Domain Calculation Beginnings
Have you gotten bogged down with everyday activities and missed a prime domain name deleting from your hosting or registrar account? Assigning an old email address, spam filtering, and the wearying upsell chain of emails from your hosting account and registrar can make even the savviest domainer skip any subject lines from those domain auto-generation lists.
Make a spreadsheet or get a small notebook. On each page (or in each column) write down the name of the domain you bought, the place you purchased it, how much, and the expiration date. If you have the Paypal address or the email contact and name of the person who sold it to you, this could be queried later on if there is a contested name change.
If you used an online forum, resales portal or auction house, get the user name and note whether or not the person exchanged proper trader rating data. Selling a domain name can be something that domain owners trumpet to the skies, especially if they made a profit. Following the purchase, Google the domain name to see if any comments (or protests) regarding the domain name sale have been published online.
The domain purchase price becomes the new start value for the domain. Every marketing cost or time investment must evaluated for change in domain value from here on in. Don’t use any other projected values discussed in the negotiation phase of acquiring the domain. Those are not concrete. Your goal is to change this domain name purchase value and increase it until the name can be marketed for resale.
Create a page in the notebook or spreadsheet for domain traffic and SEO measurements.
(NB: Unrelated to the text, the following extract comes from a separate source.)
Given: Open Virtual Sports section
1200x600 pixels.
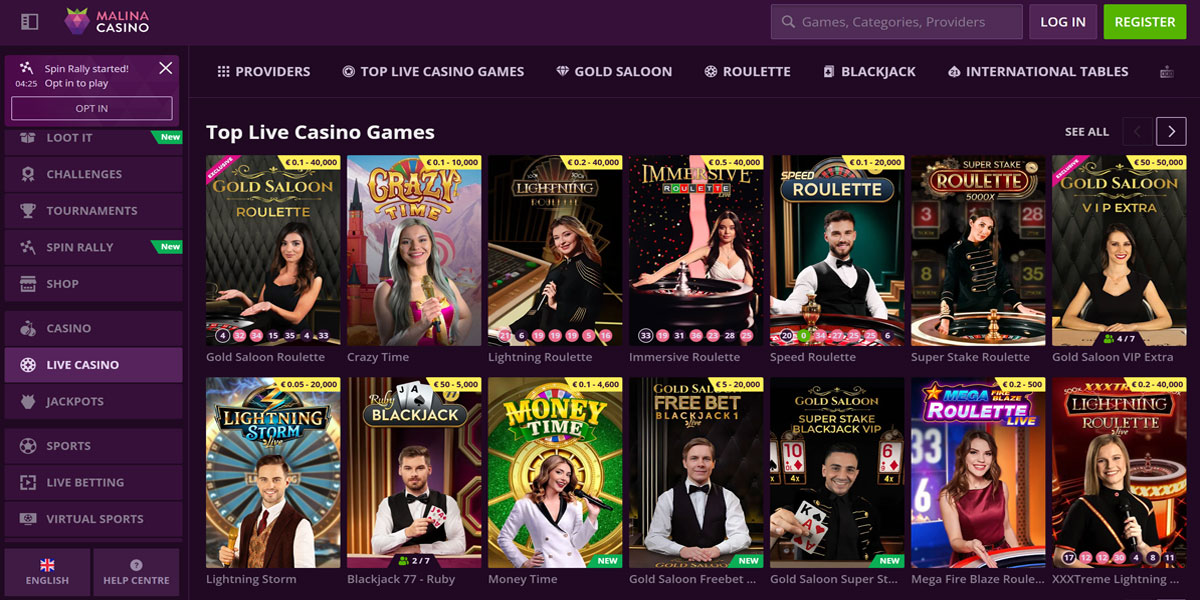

It is worthwhile to note online metrics generators searches for the name on such and such a date, and tabulate changes at these same generators for the name later on. If you jump around using sweetheart sites to get the values you want, the data validity won’t be as strong as all values over time.
As stated, the domain purchase price is the establishing value. This value can be inserted into a variety of formulas. These formulas can be used to generate reports for domain name auction or resale data later on. By establishing an origin data point for all your domain calculations from then on, you can make a quarterly growth table for all the values. These would be traffic, new user signups, offer inquiries, or ad responses and Google revenues.
The notebook domaining method can be used if you only have one or two domains and don’t feel a need to mechanize the data. But it gets easier as you buy more domains to just add the basic information and let legacy formulas through the sreadsheet take over the work for you. Also, exporting data be comes easier to cut and paste into a computerized spreadsheet, especially if you are catching up.
Regarding domain name expirations; If you outline the Expiry date in red, or sort regularly once a week to check domain name expirations in the spreadsheet, you do a quick check for renewals due, So, when the panic strikes in the middle of the night your most valuable domain is slipping away through the droplist, you can flip pages or scan the top dates for calmness.